The results of this study and others in the literature strongly suggest that temozolomide is an active drug in this patient population [4–7]. However, all these studies have been uncontrolled single-arm studies and likely have a bias in terms of patient selection and other criteria. An ongoing randomized clinical trial by the EORTC and NCIC (NCT00482677) will randomly assign older patients to receive a short course of radiotherapy alone or radiotherapy with concurrent and adjuvant temozolomide, with a primary end point of determining a difference in overall survival; quality of life and toxicity are secondary end points. However, early data from Brandes et al. suggest that adjuvant temozolomide in the elderly may have the same magnitude of benefit as concomitant and adjuvant temozolomide, which may be an important issue in light of the toxicity issues discussed in the following paragraph .

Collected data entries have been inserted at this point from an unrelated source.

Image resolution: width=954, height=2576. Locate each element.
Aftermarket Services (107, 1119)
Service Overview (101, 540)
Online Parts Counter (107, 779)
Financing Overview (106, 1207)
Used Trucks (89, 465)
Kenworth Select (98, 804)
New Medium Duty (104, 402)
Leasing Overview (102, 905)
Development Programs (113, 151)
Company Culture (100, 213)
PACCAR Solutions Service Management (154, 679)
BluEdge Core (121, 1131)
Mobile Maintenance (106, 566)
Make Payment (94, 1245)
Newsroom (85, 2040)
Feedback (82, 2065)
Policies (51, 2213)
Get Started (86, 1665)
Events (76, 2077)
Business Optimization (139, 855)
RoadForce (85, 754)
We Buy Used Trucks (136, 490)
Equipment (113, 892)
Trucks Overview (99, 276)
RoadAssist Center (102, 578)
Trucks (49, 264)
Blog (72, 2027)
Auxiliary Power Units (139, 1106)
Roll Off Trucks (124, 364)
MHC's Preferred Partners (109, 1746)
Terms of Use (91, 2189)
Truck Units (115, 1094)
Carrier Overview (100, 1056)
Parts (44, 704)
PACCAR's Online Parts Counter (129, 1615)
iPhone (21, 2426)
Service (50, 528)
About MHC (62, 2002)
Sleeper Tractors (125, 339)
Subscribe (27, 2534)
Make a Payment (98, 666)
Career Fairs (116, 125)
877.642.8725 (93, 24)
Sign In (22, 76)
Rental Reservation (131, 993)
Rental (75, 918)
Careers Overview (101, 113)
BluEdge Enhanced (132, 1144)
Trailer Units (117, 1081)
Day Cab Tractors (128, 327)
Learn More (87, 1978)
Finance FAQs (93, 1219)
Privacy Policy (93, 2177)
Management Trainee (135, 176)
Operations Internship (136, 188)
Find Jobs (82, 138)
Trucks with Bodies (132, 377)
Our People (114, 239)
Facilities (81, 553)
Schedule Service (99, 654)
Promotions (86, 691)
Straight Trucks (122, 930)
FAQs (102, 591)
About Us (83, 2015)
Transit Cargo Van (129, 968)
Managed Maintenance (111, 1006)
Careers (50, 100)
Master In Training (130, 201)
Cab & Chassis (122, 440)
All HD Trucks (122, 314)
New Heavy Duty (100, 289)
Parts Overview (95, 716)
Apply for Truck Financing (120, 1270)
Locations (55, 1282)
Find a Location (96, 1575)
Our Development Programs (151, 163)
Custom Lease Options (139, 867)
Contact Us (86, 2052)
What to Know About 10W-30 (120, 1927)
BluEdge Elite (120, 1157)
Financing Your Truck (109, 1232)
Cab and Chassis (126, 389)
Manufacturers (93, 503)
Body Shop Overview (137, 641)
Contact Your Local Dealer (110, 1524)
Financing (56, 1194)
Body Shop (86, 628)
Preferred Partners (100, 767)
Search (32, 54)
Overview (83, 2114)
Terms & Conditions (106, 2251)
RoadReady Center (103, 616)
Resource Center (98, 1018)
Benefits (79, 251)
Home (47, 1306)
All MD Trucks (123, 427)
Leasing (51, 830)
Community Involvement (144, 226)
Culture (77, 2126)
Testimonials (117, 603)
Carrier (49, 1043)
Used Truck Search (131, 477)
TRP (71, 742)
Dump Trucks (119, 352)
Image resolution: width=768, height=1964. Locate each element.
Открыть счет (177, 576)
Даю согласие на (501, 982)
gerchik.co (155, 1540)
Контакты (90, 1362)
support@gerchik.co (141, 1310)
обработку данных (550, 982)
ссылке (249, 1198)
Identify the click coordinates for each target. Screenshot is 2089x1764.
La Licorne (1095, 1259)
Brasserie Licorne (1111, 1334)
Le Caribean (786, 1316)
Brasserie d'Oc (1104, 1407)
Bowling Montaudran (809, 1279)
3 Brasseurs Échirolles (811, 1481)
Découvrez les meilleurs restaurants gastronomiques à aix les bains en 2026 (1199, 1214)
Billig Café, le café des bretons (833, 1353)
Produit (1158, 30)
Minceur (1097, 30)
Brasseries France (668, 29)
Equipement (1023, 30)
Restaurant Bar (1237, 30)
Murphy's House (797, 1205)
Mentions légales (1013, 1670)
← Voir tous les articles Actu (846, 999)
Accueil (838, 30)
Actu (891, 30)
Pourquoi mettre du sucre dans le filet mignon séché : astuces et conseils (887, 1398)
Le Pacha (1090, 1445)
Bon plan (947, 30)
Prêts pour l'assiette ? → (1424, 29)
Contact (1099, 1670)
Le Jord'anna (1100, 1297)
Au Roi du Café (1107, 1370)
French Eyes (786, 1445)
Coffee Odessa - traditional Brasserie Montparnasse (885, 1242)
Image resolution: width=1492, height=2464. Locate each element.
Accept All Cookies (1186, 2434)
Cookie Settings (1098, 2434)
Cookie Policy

In elderly patients, improvements in survival may be attenuated by an increased risk of treatment-related toxicity. It is interesting to note that rates of acute toxicity do not appear to be higher than anticipated; however, the authors are to be commended on their observation of delayed cognitive decline, which represents an important quality-of-life issue in the elderly. It is possible that this decline represents a delayed treatment-related toxicity similar to that seen in patients with primary central nervous system lymphoma, which might be a result of enhanced toxicity from administering temozolomide during radiotherapy with a detrimental impact on neural tissue or stem cells. Alternatively, if survival truly is improved in subsets of patients, previously unseen toxicities may be observed that would not have emerged with shorter survival.
The molecular makeup of glioblastoma may vary across different age groups . This study suggests that MGMT methylation status is similar in terms of distribution and prognostic significance in the elderly; other groups have not shown similar results . However, the sample size analyzed here was small, and most patients with available tissue were between 65 and 70 years old.
Future studies will need to focus on optimizing our treatment regimens and understanding the molecular phenotype of glioblastoma in the elderly. In addition, it will be critical to assess the goals of care and the treatment wishes of elderly patients and their families. In practical terms, physicians managing elderly patients with glioblastoma today should be encouraged to offer these patients participation on available clinical trials. When this approach is not feasible or available, then it is crucial to discuss the potential benefit of adding temozolomide to standard radiotherapy in the context of the potential for delayed cognitive decline.
No potential conflict of interest relevant to this article was reported.